Comme quoi un évènement à caractère traumatique peut être perçu de bien des façons dépendamment de notre histoire de vie. 

Mais, revenons à nos moutons. Combien d’enfants a-t-elle Marie?

Si vous posiez la question à Marie, elle vous répondrait qu’elle ne sait pas trop quoi vous répondre. Parce que SA réponse, elle la connaît d’instinct : c’est 7. Mais celle que son interlocuteur veut savoir, elle ne la sait jamais. Ce doute la laisse alors dans un profond sentiment d’ambivalence alors qu’elle tangue entre l’idée de répondre spontanément SA réponse et celle de s’embarquer dans une grande discussion qui finit bien trop souvent avec un arrière-goût désagréable.

C’est que lorsqu’elle répond « 7», la prochaine question est très souvent « tous de vous? ».

Si Marie a alors le malheur de répondre « non, » s’en suit alors un soupir de soulagement de son interlocuteur, qui fait complètement abstraction de l’implication émotionnelle de Marie pour ses deux enfants par alliance et qui vient par le fait même renier l’importance de son rôle à leurs côtés.

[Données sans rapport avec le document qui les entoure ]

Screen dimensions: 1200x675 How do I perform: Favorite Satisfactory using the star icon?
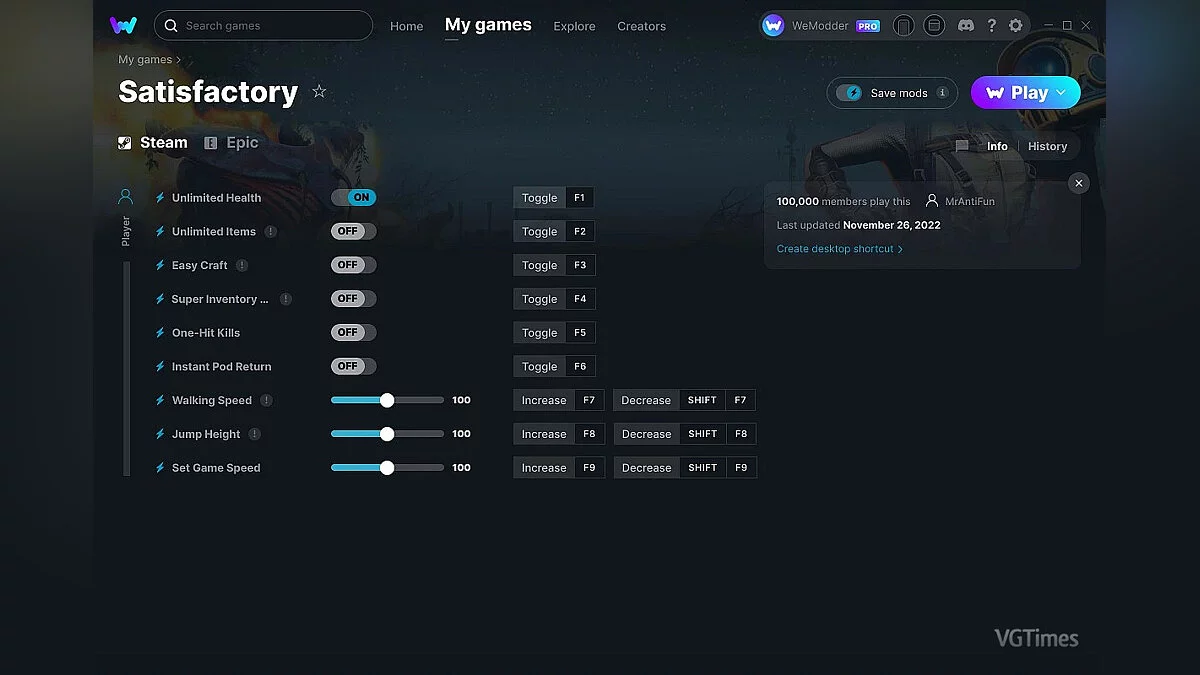[319, 91]
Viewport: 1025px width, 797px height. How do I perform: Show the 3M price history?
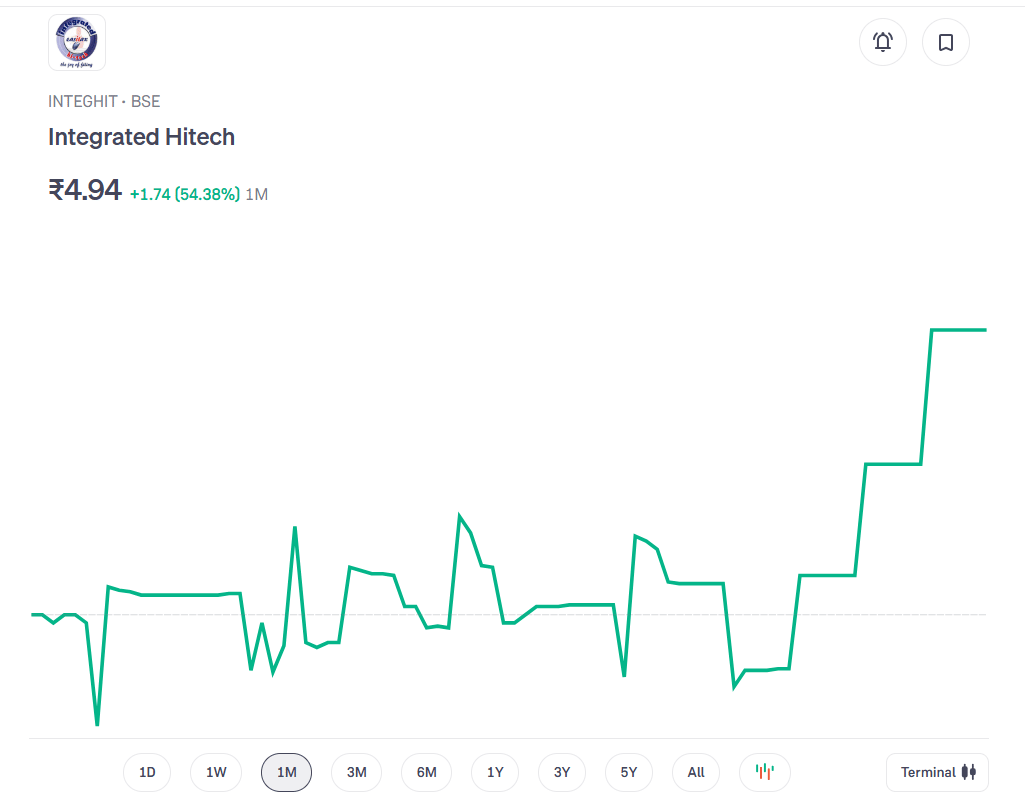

Bien souvent, elle répond oui pour éviter les longues discussions et se sent alors comme un imposteur, mais à tout le moins, elle évite la longue discussion non désirée.

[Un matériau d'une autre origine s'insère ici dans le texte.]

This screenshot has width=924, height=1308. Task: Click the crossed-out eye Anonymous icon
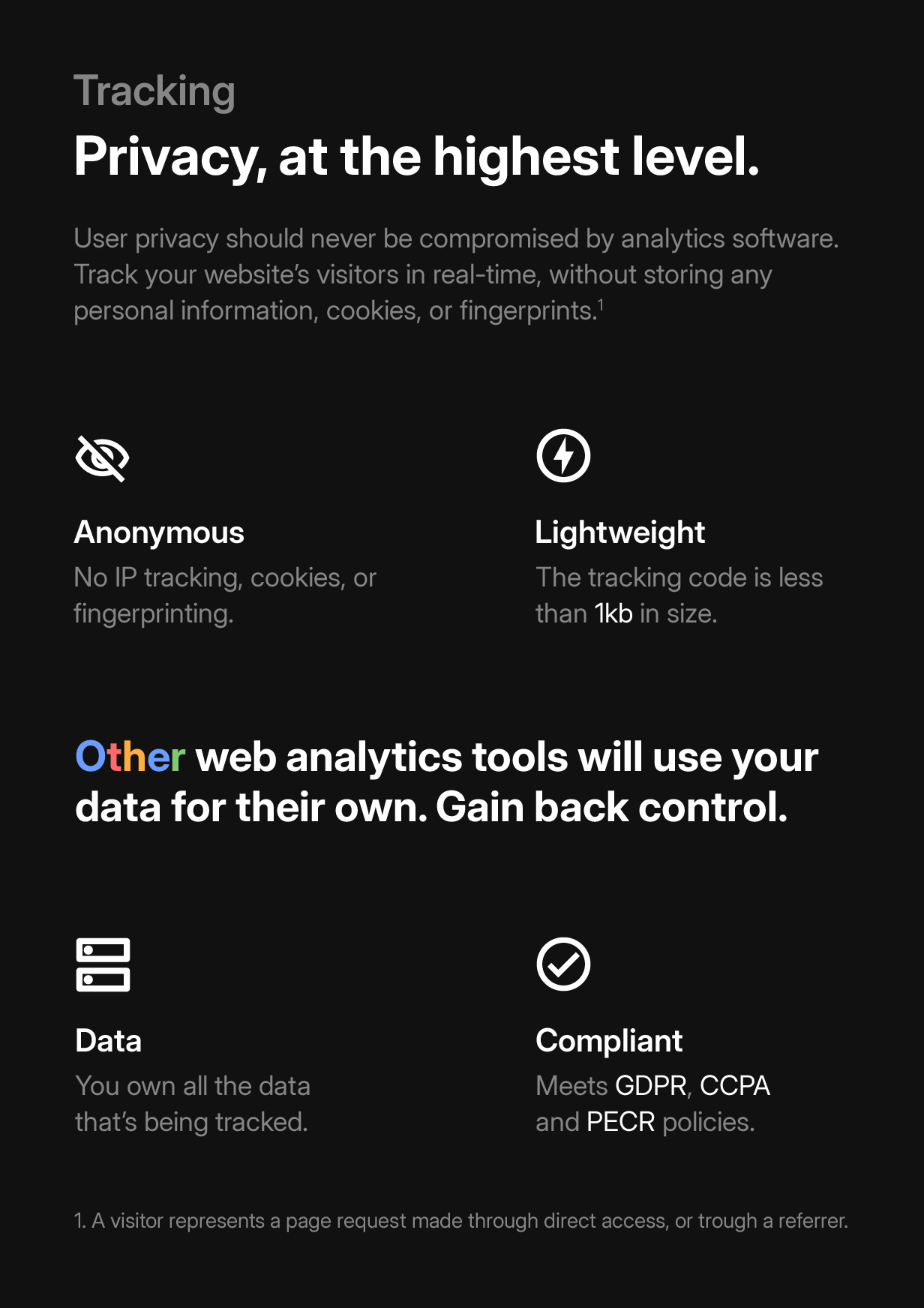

Si elle répond « 5 », s’en suit alors la question « tous du même père? », qui annonce alors toute une série de préjugés sur la famille contemporaine, qui lui fait friser les orteils à tout coup.

Et, comme si la maternité se devait d’être calculée en poids ou en fardeau quotidien, l’interlocuteur pousse très souvent sa perspicacité en renchérissant : « tous à temps plein chez vous? », avec un air de Sherlock Homes en pleine séance d’interrogatoire.

C’est alors que Marie retient son souffle.
Prends une bonne inspiration.
Expire lentement.

Et se rappelle que bien que l’interaction avec son interlocuteur puisse faire émerger une réponse différente de celle qu’elle aurait voulu répondre, la vraie réponse se trouve en fait tout au fond de son cœur.

Comme travailleuse sociale, saurez-vous la faire transparaître dans votre processus d’évaluation?

Références

Macé, C. (2011). D’une perspective normative vers une perspective interactionniste compréhensive pour aborder le concept de résilience, Recherche qualitatives, 30(1), p.274-298.